Item coordinate rows
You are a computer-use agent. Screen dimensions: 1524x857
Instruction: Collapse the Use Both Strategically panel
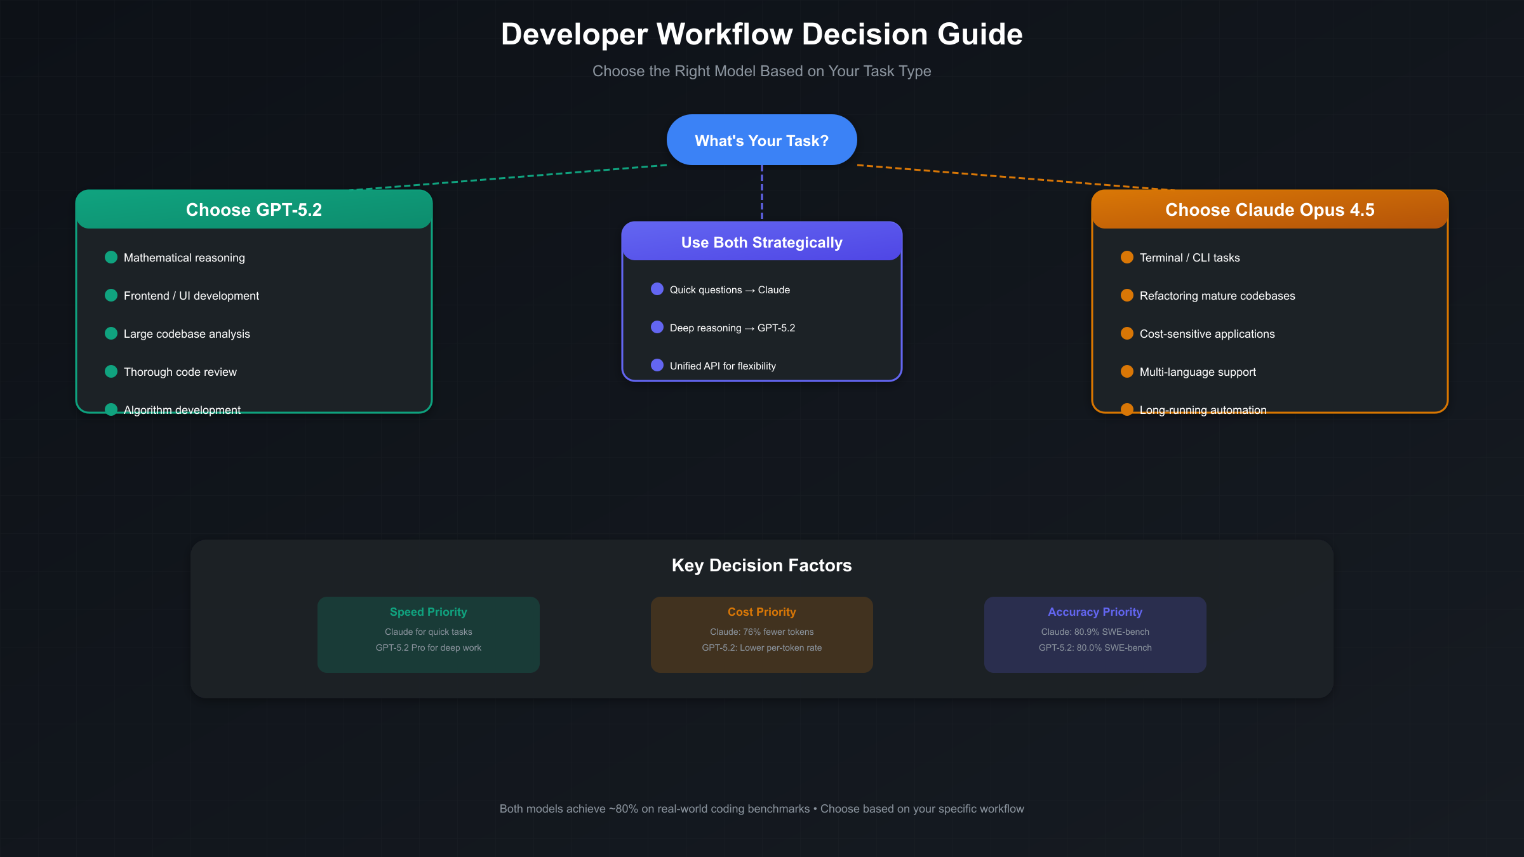[x=762, y=242]
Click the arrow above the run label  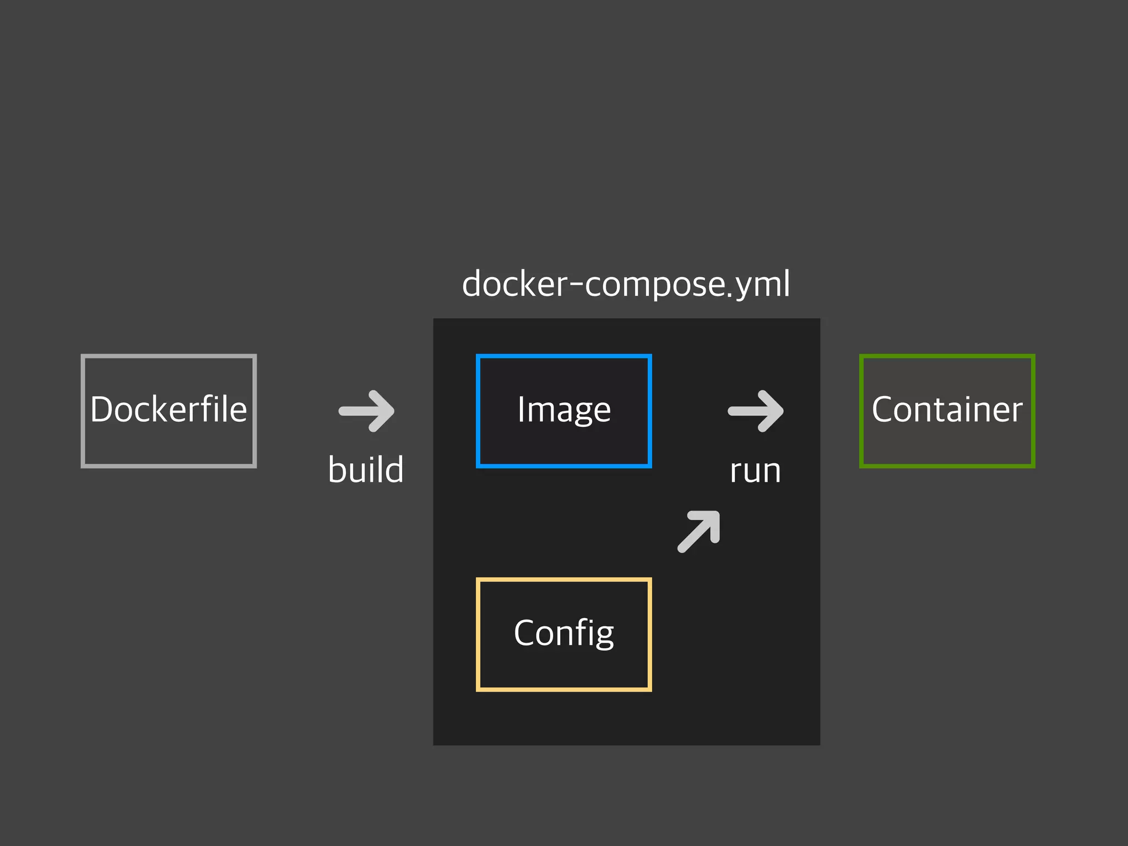point(756,411)
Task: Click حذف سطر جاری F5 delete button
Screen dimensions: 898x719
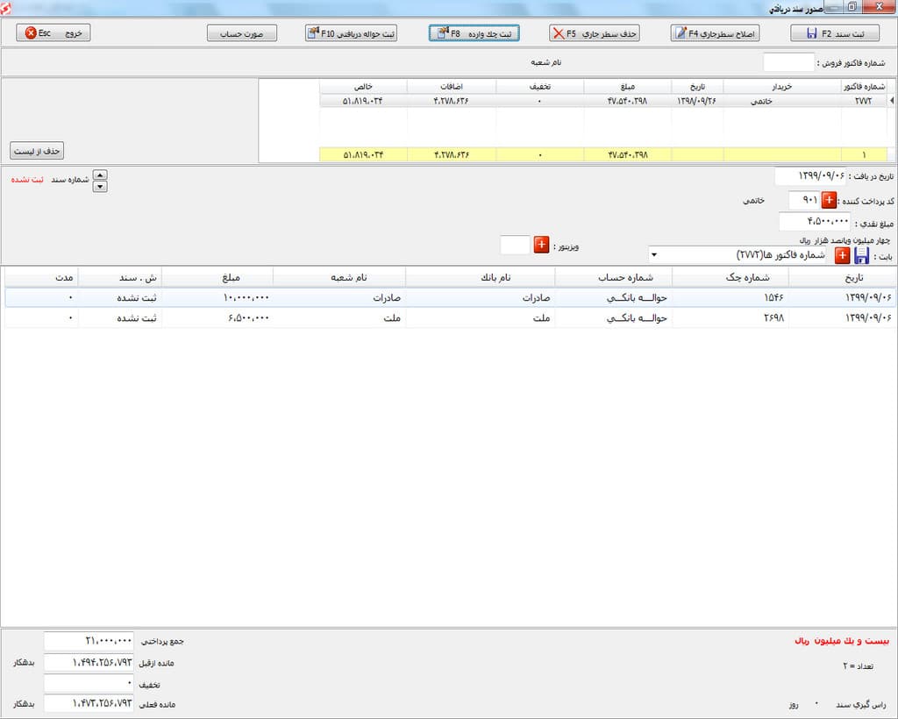Action: click(x=594, y=33)
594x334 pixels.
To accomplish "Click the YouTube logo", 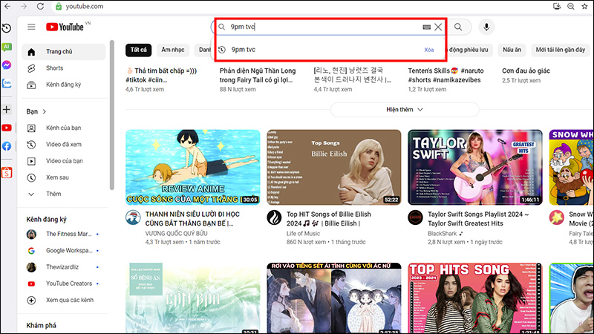I will [67, 27].
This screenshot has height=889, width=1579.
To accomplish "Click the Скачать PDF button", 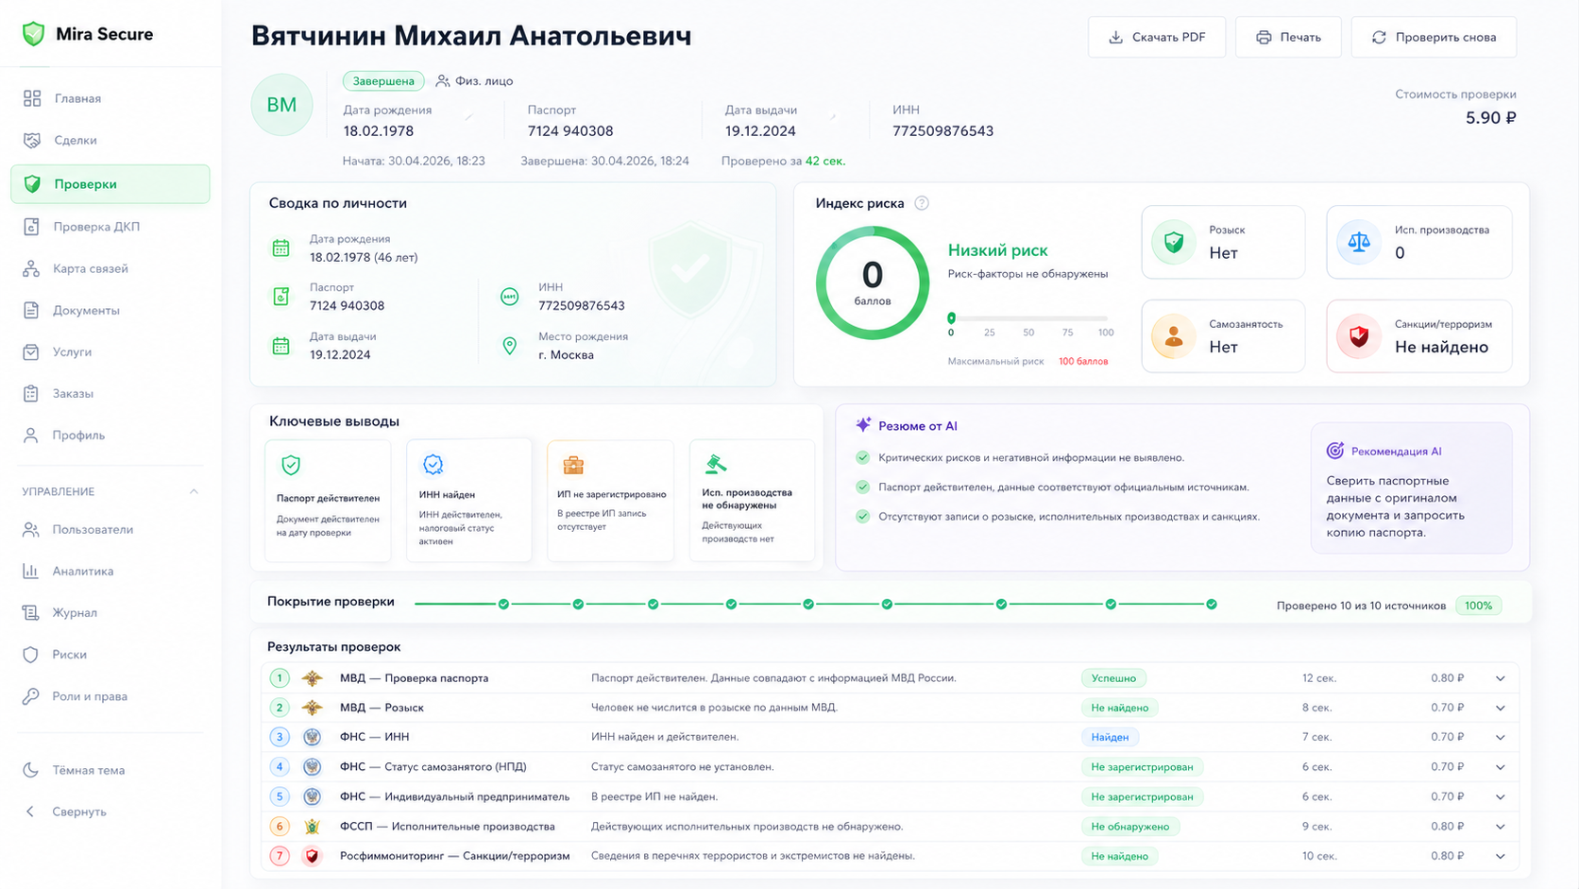I will (1157, 37).

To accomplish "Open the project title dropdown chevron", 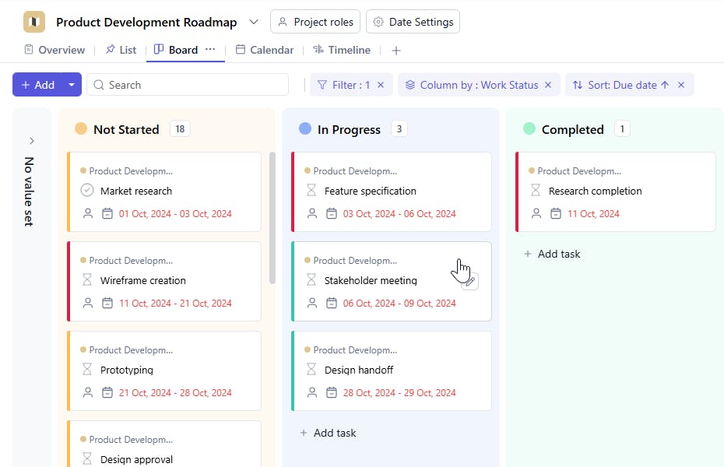I will pyautogui.click(x=254, y=22).
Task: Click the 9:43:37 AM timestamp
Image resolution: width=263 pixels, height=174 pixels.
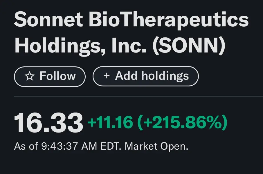Action: (x=69, y=146)
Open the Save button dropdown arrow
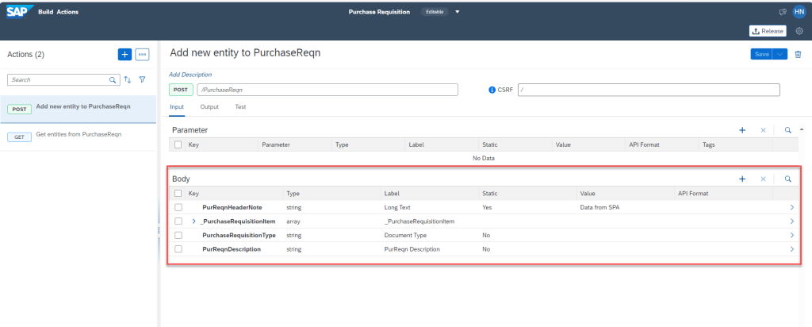Viewport: 812px width, 327px height. (781, 54)
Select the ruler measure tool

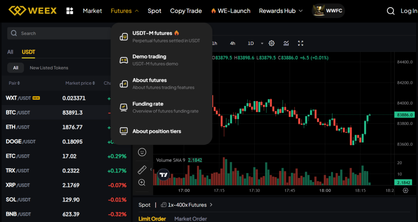pos(142,169)
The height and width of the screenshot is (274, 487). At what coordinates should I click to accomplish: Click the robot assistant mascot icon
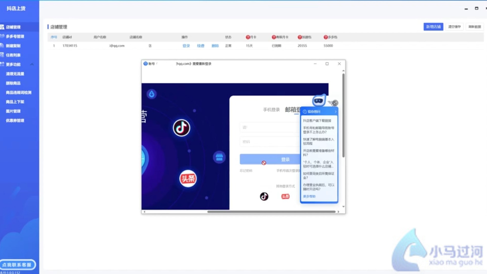pos(319,101)
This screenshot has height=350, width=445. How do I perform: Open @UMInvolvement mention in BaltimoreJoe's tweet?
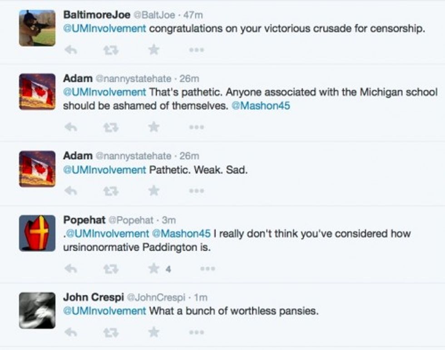(x=104, y=29)
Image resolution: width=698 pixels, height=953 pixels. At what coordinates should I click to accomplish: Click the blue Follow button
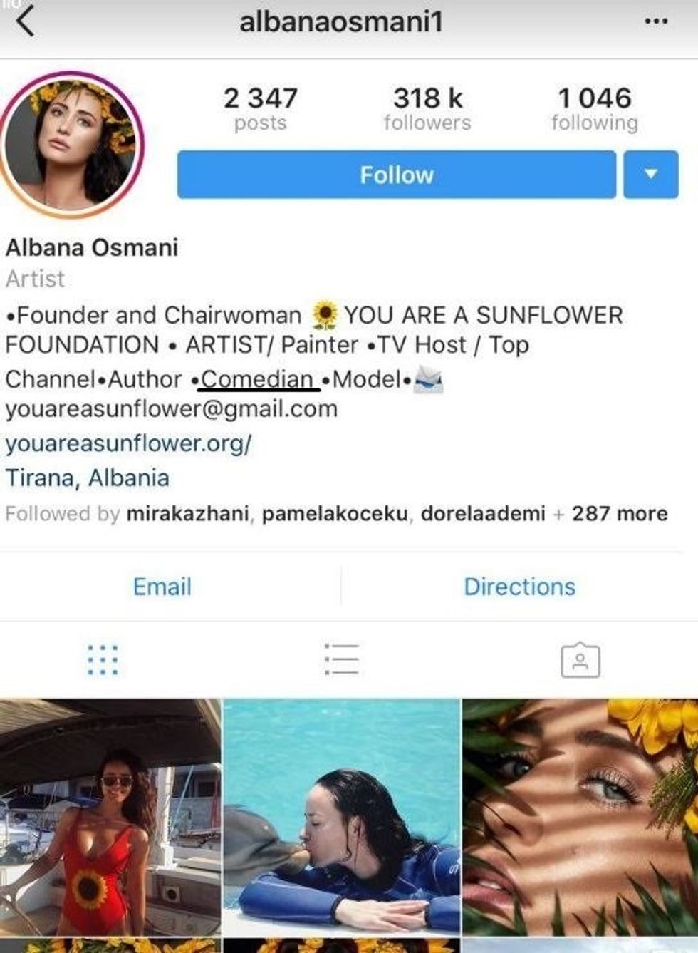pyautogui.click(x=397, y=175)
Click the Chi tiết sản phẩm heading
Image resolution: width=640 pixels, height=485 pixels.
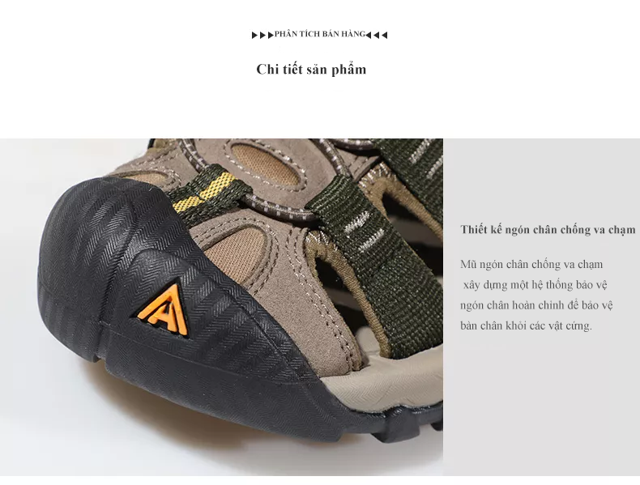(x=311, y=70)
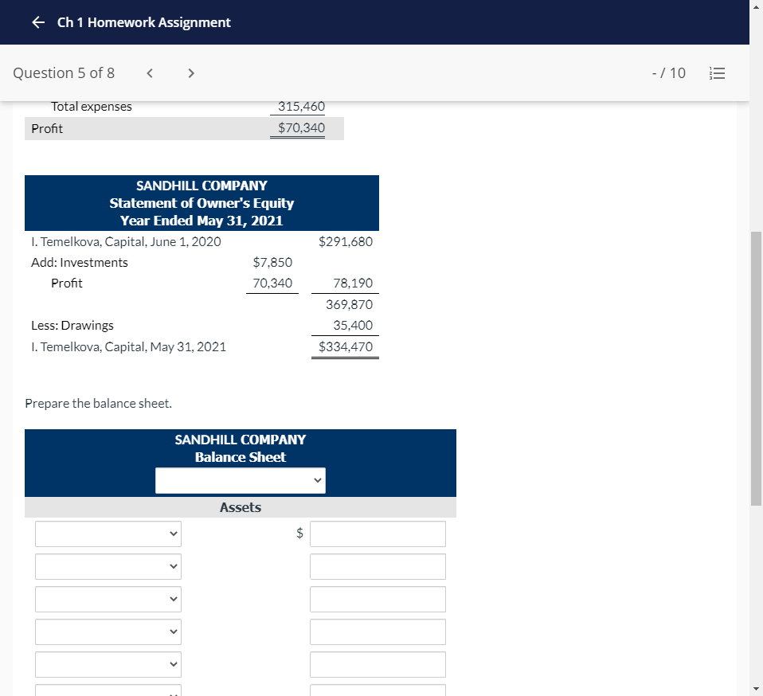The width and height of the screenshot is (763, 696).
Task: Select the third amount entry field
Action: (x=378, y=599)
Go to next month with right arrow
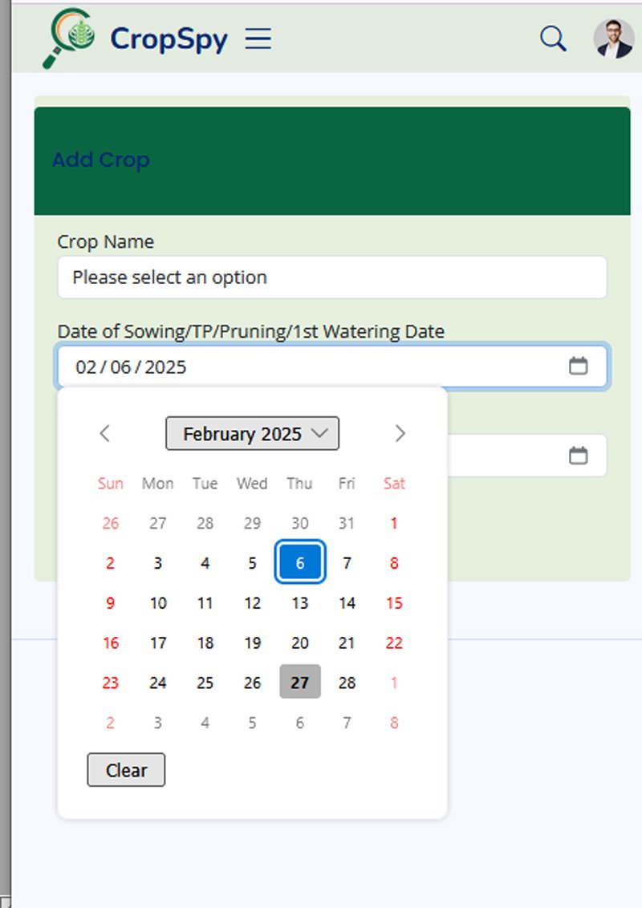642x908 pixels. tap(400, 433)
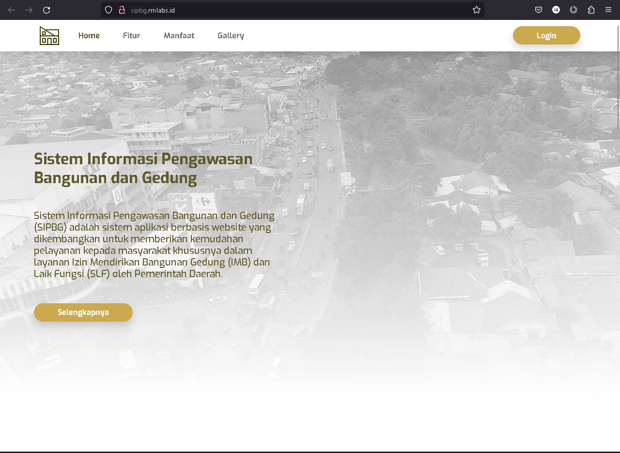The width and height of the screenshot is (620, 453).
Task: Select the Manfaat nav item
Action: coord(179,35)
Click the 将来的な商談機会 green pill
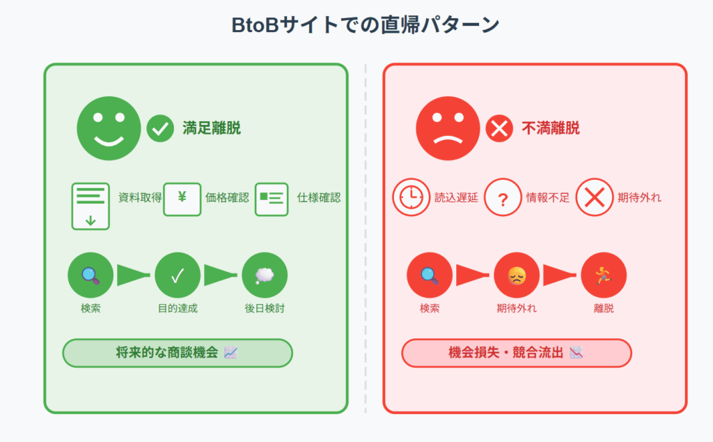 point(178,353)
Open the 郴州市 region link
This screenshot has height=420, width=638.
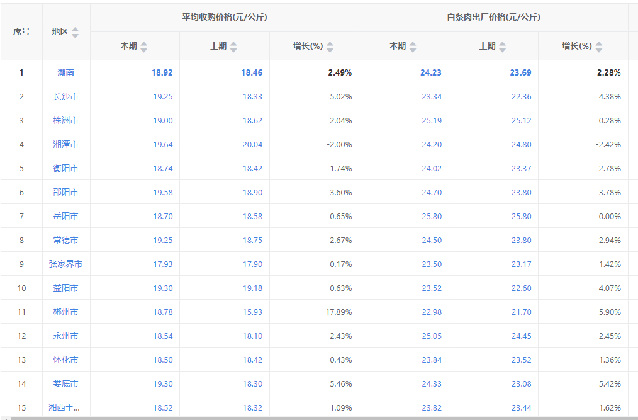[65, 312]
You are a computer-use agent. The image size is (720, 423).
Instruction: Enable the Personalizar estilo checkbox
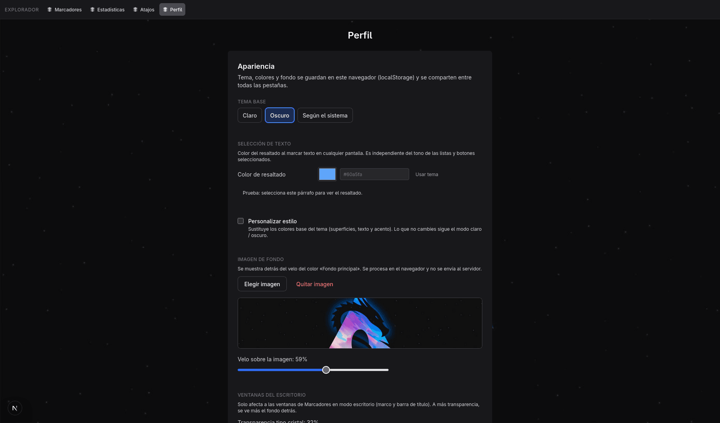click(240, 221)

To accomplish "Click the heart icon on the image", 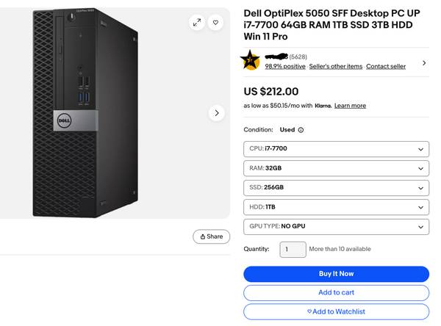I will [215, 23].
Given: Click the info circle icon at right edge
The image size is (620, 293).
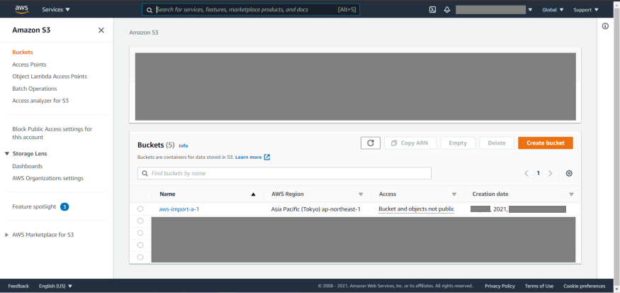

- TASK TO CARRY OUT
Starting at the row containing "Click the Chi tiết sản phẩm heading" and ending after the row containing "point(178,353)", write those rows out again with "heading" swapped for "title" and nothing else changed. Leave the pictures out.

- CORRECT ANSWER
Click the Chi tiết sản phẩm title
Image resolution: width=640 pixels, height=485 pixels.
(x=311, y=70)
The width and height of the screenshot is (763, 696).
Task: Select the third amount entry field
Action: (x=378, y=599)
Go to next month with right arrow
642x908 pixels. tap(400, 433)
The width and height of the screenshot is (620, 453).
Task: Select the Manfaat nav item
Action: coord(179,35)
Click the 将来的な商談機会 green pill
 point(178,353)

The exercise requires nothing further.